RACV and Samsung provide no up-front information regarding battery life of the various devices in the kit, but the app does show you the battery levels of each individual component. Furthermore, Zigbee and Z-Wave devices have been known to last for years on a single battery charge, so you shouldn’t need to worry about regular battery swapping.

The RACV Smart Home Starter Kit includes six Samsung SmartThings devices.

The RACV Smart Home Starter Kit includes six Samsung SmartThings devices.

(Image credit: TechRadar)

Verdict

Initial setup and operation of RACV’s kit is very simple, but out of the box it’s primarily geared towards security rather than automation. These are fundamentally monitor-based triggers that can be used to operate other smart devices that you’ll need to purchase separately. Buying it does not suddenly make your home smart – but it does offer a great cornerstone.

Setting up general on-and-off tasks is simple, but things can get tricky when adding more-complex speaker and voice-controlled tasks to the mix: not everything is simple to configure.

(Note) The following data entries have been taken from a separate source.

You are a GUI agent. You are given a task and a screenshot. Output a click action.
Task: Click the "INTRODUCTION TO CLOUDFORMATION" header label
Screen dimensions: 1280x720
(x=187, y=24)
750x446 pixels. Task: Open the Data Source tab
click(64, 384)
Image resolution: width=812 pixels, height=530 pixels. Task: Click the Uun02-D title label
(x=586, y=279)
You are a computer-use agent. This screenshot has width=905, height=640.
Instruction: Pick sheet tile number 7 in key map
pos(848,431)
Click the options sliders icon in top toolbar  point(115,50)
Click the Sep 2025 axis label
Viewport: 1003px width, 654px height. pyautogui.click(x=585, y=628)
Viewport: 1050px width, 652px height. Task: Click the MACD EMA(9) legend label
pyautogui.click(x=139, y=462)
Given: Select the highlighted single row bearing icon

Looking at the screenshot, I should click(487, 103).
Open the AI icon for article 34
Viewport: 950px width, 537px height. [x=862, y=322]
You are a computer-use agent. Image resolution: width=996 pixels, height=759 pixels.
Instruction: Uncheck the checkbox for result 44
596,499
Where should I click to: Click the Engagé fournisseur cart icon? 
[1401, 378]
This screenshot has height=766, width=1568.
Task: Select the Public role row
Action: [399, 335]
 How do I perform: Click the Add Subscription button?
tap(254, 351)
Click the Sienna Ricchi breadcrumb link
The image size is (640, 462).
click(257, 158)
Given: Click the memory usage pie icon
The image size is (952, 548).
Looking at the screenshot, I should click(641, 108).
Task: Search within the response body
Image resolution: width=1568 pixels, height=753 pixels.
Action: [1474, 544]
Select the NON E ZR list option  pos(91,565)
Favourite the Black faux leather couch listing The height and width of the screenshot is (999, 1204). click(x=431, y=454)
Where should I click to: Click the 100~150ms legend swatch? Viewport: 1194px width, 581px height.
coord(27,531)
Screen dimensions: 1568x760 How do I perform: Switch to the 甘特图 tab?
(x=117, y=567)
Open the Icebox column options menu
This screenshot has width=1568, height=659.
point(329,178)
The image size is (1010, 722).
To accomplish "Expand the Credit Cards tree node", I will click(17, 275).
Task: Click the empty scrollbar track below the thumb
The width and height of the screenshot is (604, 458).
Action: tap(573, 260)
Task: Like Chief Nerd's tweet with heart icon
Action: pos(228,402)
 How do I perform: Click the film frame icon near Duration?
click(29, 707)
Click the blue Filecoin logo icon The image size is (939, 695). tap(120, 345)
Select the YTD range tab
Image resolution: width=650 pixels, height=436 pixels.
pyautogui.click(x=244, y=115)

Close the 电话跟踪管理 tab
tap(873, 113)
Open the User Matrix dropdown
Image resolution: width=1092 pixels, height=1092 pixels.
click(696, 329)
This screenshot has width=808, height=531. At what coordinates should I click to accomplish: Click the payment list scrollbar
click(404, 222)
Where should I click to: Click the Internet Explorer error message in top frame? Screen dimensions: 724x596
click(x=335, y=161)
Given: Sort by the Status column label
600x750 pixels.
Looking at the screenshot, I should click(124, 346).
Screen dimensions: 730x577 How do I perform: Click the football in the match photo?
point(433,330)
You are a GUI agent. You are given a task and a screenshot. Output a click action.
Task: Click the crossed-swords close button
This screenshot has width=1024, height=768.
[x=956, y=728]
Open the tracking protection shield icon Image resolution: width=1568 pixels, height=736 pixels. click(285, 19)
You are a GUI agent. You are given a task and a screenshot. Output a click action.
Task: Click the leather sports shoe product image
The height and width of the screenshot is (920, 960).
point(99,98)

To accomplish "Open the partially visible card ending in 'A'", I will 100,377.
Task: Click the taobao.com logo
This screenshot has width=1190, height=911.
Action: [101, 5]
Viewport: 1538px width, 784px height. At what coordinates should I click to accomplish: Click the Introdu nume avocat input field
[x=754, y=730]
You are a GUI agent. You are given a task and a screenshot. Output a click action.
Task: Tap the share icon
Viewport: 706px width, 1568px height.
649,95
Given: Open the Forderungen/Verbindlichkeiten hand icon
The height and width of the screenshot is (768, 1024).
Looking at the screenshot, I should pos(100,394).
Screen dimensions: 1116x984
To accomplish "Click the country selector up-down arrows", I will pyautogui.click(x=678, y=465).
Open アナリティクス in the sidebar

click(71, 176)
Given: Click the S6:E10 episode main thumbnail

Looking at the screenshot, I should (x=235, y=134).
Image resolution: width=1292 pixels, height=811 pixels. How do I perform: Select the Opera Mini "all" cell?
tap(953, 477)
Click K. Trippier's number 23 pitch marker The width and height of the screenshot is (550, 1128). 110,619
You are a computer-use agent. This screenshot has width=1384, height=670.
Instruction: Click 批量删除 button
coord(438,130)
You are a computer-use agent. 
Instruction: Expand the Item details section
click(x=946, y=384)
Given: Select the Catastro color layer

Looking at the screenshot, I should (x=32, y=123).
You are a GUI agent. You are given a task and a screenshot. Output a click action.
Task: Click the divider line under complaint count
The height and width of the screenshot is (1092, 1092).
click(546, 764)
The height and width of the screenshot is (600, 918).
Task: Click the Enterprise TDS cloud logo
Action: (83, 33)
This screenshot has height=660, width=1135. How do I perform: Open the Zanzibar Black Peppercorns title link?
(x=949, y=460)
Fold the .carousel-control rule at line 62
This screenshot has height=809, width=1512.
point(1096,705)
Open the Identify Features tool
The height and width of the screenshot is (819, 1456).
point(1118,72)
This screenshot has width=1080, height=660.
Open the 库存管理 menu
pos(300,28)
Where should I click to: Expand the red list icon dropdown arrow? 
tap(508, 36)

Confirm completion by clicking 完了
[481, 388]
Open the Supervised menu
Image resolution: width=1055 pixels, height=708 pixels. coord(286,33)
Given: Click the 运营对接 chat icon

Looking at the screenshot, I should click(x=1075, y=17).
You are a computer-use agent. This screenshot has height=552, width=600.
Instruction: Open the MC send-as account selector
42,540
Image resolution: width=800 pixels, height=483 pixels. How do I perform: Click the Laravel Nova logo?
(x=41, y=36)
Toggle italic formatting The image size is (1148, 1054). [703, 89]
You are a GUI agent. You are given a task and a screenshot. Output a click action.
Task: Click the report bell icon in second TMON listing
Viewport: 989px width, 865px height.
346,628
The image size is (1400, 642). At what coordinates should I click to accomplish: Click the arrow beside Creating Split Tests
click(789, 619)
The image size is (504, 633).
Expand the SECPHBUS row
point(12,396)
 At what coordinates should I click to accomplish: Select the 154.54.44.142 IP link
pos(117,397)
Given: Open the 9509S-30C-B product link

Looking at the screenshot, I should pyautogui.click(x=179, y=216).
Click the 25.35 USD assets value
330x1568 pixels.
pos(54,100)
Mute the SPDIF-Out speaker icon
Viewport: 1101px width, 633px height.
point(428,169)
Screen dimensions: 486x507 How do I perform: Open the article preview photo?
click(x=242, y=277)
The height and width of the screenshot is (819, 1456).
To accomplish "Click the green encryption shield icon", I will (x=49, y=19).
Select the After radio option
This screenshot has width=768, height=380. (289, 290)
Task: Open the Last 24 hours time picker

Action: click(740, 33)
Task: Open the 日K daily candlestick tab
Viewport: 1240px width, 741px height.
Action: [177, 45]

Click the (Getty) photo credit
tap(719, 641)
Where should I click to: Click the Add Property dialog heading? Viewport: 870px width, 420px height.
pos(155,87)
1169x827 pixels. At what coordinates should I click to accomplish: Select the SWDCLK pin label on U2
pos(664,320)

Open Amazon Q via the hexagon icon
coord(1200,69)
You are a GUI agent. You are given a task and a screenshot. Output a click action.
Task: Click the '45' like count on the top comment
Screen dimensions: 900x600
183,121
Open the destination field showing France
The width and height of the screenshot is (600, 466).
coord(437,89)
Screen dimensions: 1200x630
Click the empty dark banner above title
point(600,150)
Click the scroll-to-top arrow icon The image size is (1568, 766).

Our one concern is that of privacy. We ended up linking our Samsung, Google, IFTTT and router accounts together and these, to varying degrees, have access to both what we’re saying at home and knowledge of when we’re actually there. You’ll want to ensure you use different, highly-secure passwords when setting everything up.

Considering that equivalent individual sensors alone typically cost AU$60 to AU$80 each, at AU$299 RACV's six-piece kit represents very good value, and for those that live in Victoria, the AU$79 premium for installation isn’t bad either. The RACV Smart Home Starter Kit is a great gateway into the world of the home automation, and a solid platform for home security.